Imprensa é oposição. O resto é armazém de secos e molhados."

(Millôr Fernandes)

terça-feira, 24 de setembro de 2013

O homem e os cachorros

Terça, 24 de setembro de 2013
 Por Ivan de Carvalho
Um homem ainda bastante jovem está sentado no chão gramado, encostado a uma parede e em evidente sofrimento. O local é “embaixo” da emergência do Hospital Roberto Santos, um dos dois maiores hospitais gerais estaduais de Salvador e no qual funciona ou deveria funcionar (esta é uma dúvida que agora me assaltou) um centro para tratamento de casos de envenenamento.
   
     Os dados sobre o homem foram mostrados ou revelados verbalmente ontem, em um programa de televisão, “Balanço Geral”, da TV Itapoan. O cidadão foi filmado enquanto sua história, contada por ele mesmo e pela reportagem, era servida aos telespectadores, muitos dos quais, no horário, deviam estar almoçando.

- _MATERIAL DE APOIO_
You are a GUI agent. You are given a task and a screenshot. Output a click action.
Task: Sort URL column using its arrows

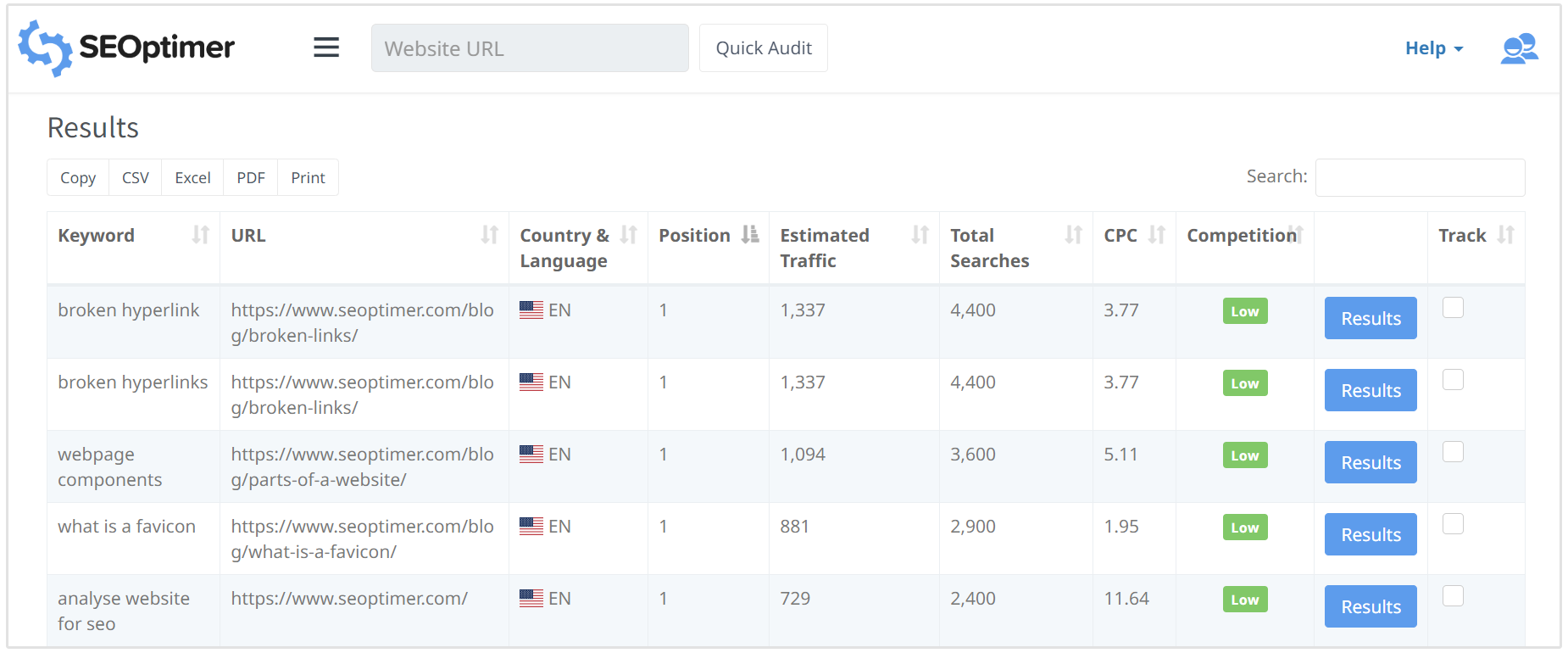pos(490,235)
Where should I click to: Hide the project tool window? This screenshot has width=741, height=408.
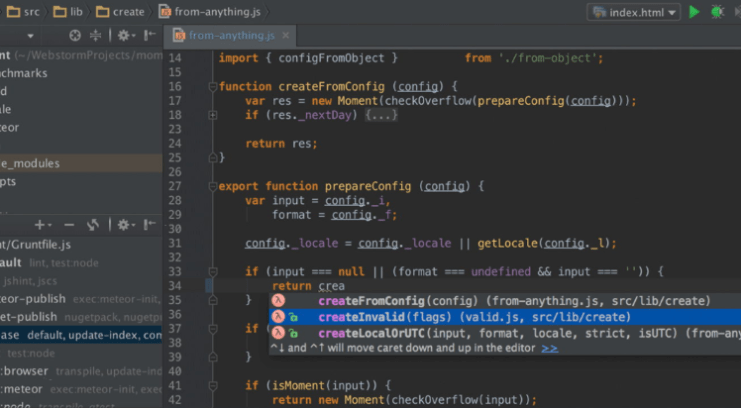pos(150,35)
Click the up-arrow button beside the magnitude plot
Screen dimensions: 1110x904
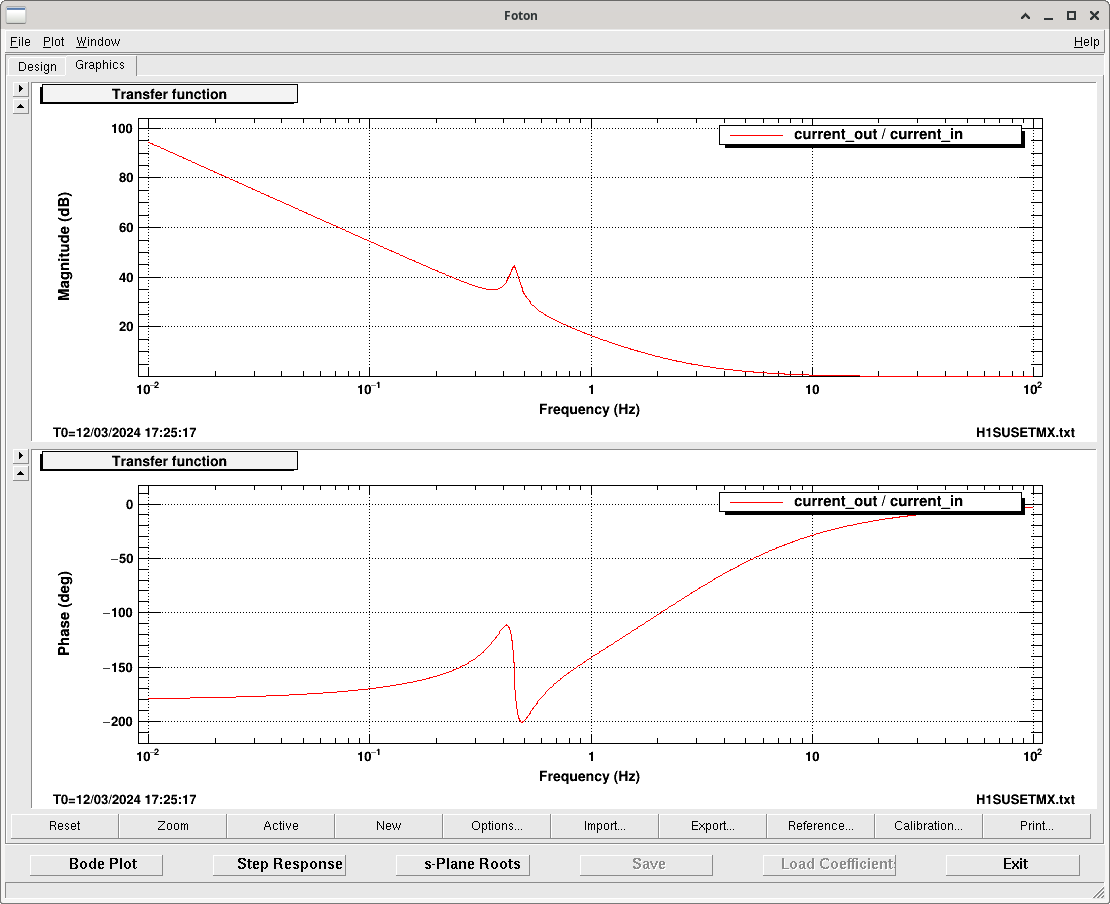tap(21, 106)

- _ENUNCIADO A_
Liste todos os nomes próprios de pessoas, lugares, instituições e programas que aparecem no trecho fornecido.
- _ENUNCIADO B_
Transcreva do trecho fornecido a passagem que se inicia pelas palavras "Terça, 24 de" e se encerra em "deviam estar almoçando.".

- _RESOLUÇÃO A_
Millôr Fernandes; Ivan de Carvalho; Hospital Roberto Santos; Salvador; Balanço Geral; TV Itapoan.

- _RESOLUÇÃO B_
Terça, 24 de setembro de 2013
 Por Ivan de Carvalho
Um homem ainda bastante jovem está sentado no chão gramado, encostado a uma parede e em evidente sofrimento. O local é “embaixo” da emergência do Hospital Roberto Santos, um dos dois maiores hospitais gerais estaduais de Salvador e no qual funciona ou deveria funcionar (esta é uma dúvida que agora me assaltou) um centro para tratamento de casos de envenenamento.
   
     Os dados sobre o homem foram mostrados ou revelados verbalmente ontem, em um programa de televisão, “Balanço Geral”, da TV Itapoan. O cidadão foi filmado enquanto sua história, contada por ele mesmo e pela reportagem, era servida aos telespectadores, muitos dos quais, no horário, deviam estar almoçando.